We are witnessing real declines in our wildlife driven by the burden of increasing human population and the need to meet its requirements. In terms of wildlife, when species are widely distributed, localised disasters such as disease, predation or habitat change have little effect on the overall population. Once habitats become seriously fragmented, however, species can become isolated and then when any of the above issues arise, they can be ‘lost’, which is our euphemism for our role in pushing species another step towards the extinction vortex and the path of no return.
On an East Anglian scale this might well apply to the Deptford Pink which currently grows on the Valley Trail. Through the twentieth century enormous changes in the way our countryside was managed led to the fragmentation and destruction of semi-natural habitats. In the case of the Deptford Pink there were seventeen locally recorded sites for this species. By 2011 only one remained and only ten plants were recorded at that site.
Since then, great effort has gone into managing the site to ensure that the species does not disappear. Numerous steps continue to be taken to ensure that it survives, because it is so rare, but this intervention is far from natural. The species can thrive in gardens but then, they too, are totally artificial places where competition is ‘weeded out’ to allow the preferentially selected plants to thrive. Therefore, most gardens contain very few wildflowers even though most of them are beneficial to our wildlife, not just as sources of nectar for bees and other insects, but also as host plants for the caterpillars of moths, butterflies, and other insects.

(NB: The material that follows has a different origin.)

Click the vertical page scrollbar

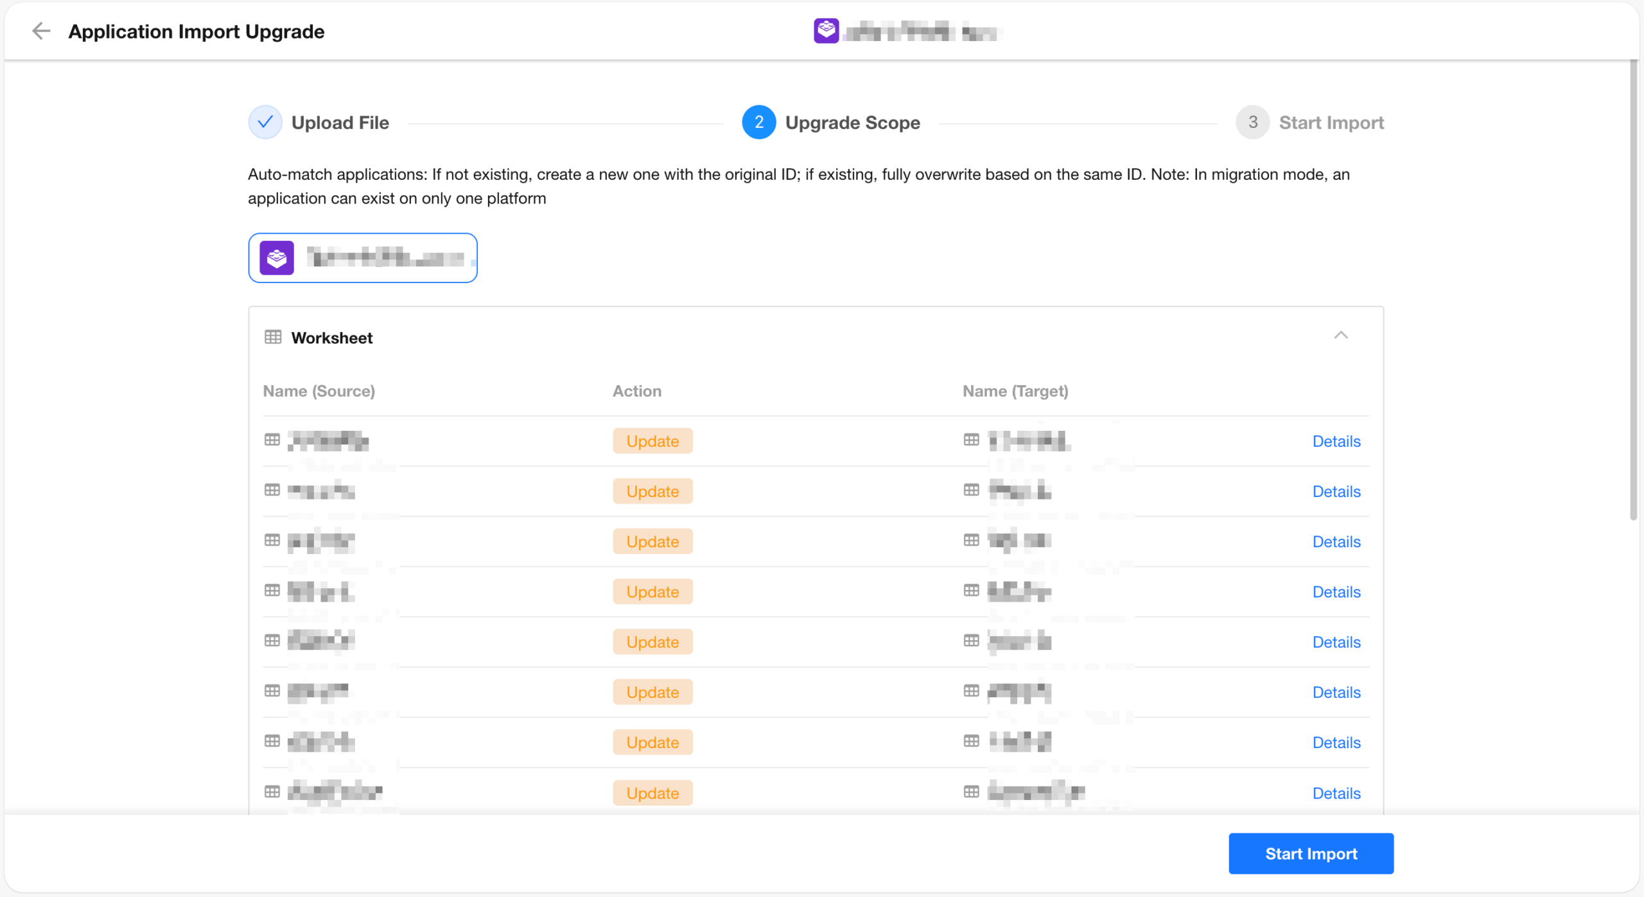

The Deptford Pink has its main flowering period throughout July although it will continue to show a bloom or two right up to Christmas if the weather is not too cold. As such, one would imagine that it would be a robust contender as a born survivor but that just does not seem to be the case and, instead, it seems to require cossetting and care to retain it.
Although it is a member of the beautiful dianthus family, it is easily overlooked, for although the lovely pink flowers, speckled with tiny white dots, are typical of the species, each flower is small and only two or three of them open at a time on each stem, so it can be a bit tricky to spot this shy bloomer.